● Tekst źródłowy
New Orleans Hornets po pasmie 11. porażek z rzędu będą szukać szansy na przełamanie złej formy. Do miasta wrócił już Eric Gordon, który pierwszy raz od 3 miesięcy trenował na pełnych obrotach, a na parkiet ma wkrótce już wrócić również Jason Smith, który wypadł z gry na sześć spotkań z powodu kontuzji lewego ramienia. Już jutro o godzinie 1:00 „Szerszenie” spotkają się w Drugi Dzień Świąt z „Magikami” z Orlando w ich hali Amway Center.
Orlando Magic to przynajmniej dla mnie duże pozytywne zaskoczenie tego sezonu. Po odejściu z drużyny gwiazdora Dwighta Howarda do Los Angeles Lakers większość sądziła, że będą nowymi „Rysiami” sezonu 2011/2012 i będą na samym dnie ligi. Tak się jednak nie stało, a w praktycznie miesiąc mieli już więcej zwycięstw niż Bobcats przez cały ubiegły rok. Aktualnie legitymują się bilansem 12-15 i zajmują przyzwoite jak na ich możliwości 10. miejsce na Wschodzie i są zaledwie 1.5 meczu za PlayOffami. U siebie „Magicy” prezentują się bardzo dobrze. Są 7-7 i według danych statystycznych o wiele lepiej punktują i grają w obronie. Czego nie można powiedzieć o „Szerszeniach” na wyjeździe, którzy przegrali 11 z 13 możliwych spotkań poza Nowym Orleanem. Dla Hornets będzie to również szansa na czwartą wygraną z drużyną spoza konferencji Zachodniej.

● Zadania do wykonania
**A)** Z powodu jakiej kontuzji Jason Smith, według tekstu o meczu Hornets z Magic, wypadł z gry na sześć spotkań?
**B)** Przedstaw w formie listy akapit tekstu o meczu Hornets z Magic zaczynający się od słów „Orlando Magic to przynajmniej dla mnie” i zachowaj jego najważniejsze fakty.
**C)** Kontynuuj tekst o meczu Hornets z Magic od miejsca, w którym się kończy.

● Udostępniony materiał
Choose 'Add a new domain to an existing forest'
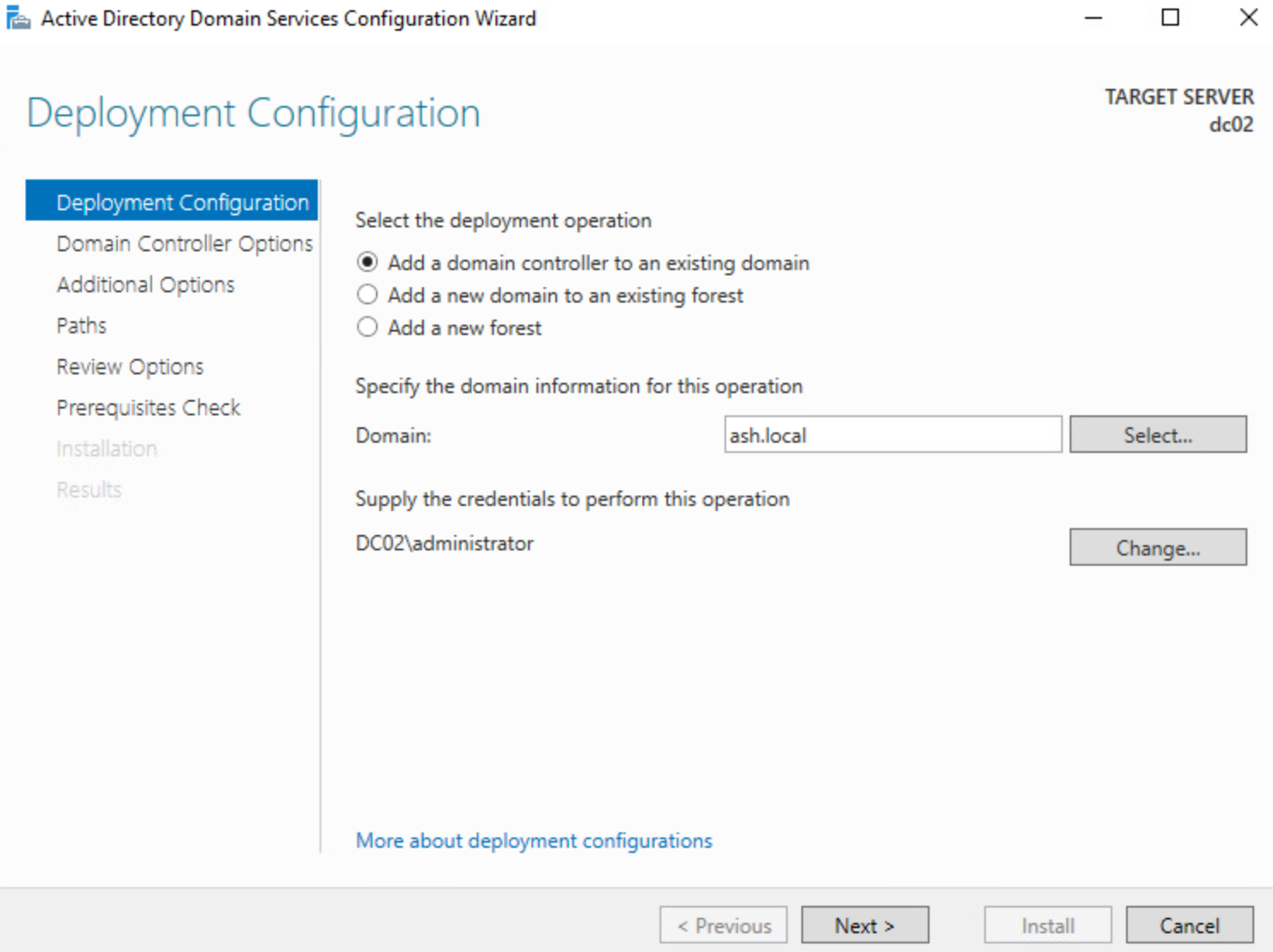This screenshot has height=952, width=1273. tap(367, 295)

● Wyniki zadań
**A)** Z powodu kontuzji lewego ramienia.

**B)**
- Po odejściu Dwighta Howarda do Los Angeles Lakers większość sądziła, że Orlando Magic znajdzie się na samym dnie ligi.
- Tak się nie stało: w praktycznie miesiąc drużyna miała więcej zwycięstw niż Bobcats przez cały ubiegły rok.
- Obecny bilans Magic to 12-15, co daje 10. miejsce na Wschodzie, zaledwie 1.5 meczu za PlayOffami.
- U siebie „Magicy” mają bilans 7-7 i według statystyk znacznie lepiej punktują i grają w obronie.
- „Szerszenie” na wyjeździe przegrały 11 z 13 spotkań poza Nowym Orleanem.
- Hornets mają szansę na czwartą wygraną z drużyną spoza konferencji Zachodniej.

**C)**
Najciekawszy pojedynek
Gdyby Glen „Big Baby” Davis mógł dzisiaj zagrać to myślę, że najciekawszym starciem byłby pojedynek dwóch Davisów naprzeciwko siebie. Byłbym ciekawy jak Anthony Davis poradziłby sobie z tak „dużym” Glenem Davisem i czy po prostu dałby radę w pojedynkach siłowych, bowiem wielokrotnie przed przyjściem do NBA wypominano mu, że przy większych i masywniejszych zawodników od siebie będzie miał duże kłopoty. A kto jak kto, ale Glen Davis potrafi doskonale wykorzystać swoje warunki.
Ciekawie zapowiada się starcie Jameera Nelsona ze słabo ostatnio spisującym się Greivisem Vasquezem, który nie przypomina
aktualnie tego samego gracza którym był na początku tego sezonu. Nelson zdobywa na mecz średnio 12.2 punktów i dokłada do tego ponad 6.7 asyst na mecz. Wenezuelczyk statystycznie wygląda lepiej, bo zapisuje na swoim koncie średnio 12.6 punktów i 8.7 asyst. W ostatnich pojedynkach lepiej wypadał jednak Jameer, który znajdował luki w obronie Vasqueza co prowadziło do łatwych punktów po podaniach do Ayona, Vucevicia czy Davisa.
Ciekawie zapowiada się również starcie graczy na „dwójce”, a raczej bronienie tych zawodników, którzy grają po stronie Orlando. Jacque Vaughn ma tam do dyspozycji ściągniętego w wymianie z udziałem Howarda Aarona Afflalo, który oprócz 16.5 punktów, 3.9 zbiórek i 2.7 asyst na mecz jest uznawany za jednego z najlepszych obrońców na obwodzie. Zmiennikiem Afflalo jest super-rezerwowy J.J. Redick, który w każdej chwili może wejść i sieknąć kilka trójek na przywitanie. Jest trzecim najlepszym strzelcem w drużynie (za Davisem i Afflalo), bowiem zdobywa 14 punktów na mecz.
Zagrożenia
Przede wszystkim koszykówka jaką preferują „Magicy” to gra zespołowa. Praktycznie co druga akcja, która zakończy się punktami była po asyście. Orlando notują 22.6 asyst na mecz co jest piątym najlepszym wynikiem w lidze – zaraz po Miami, Clippers, Celtics i Spurs. Jest to więc najwyższa półka pod tym względem.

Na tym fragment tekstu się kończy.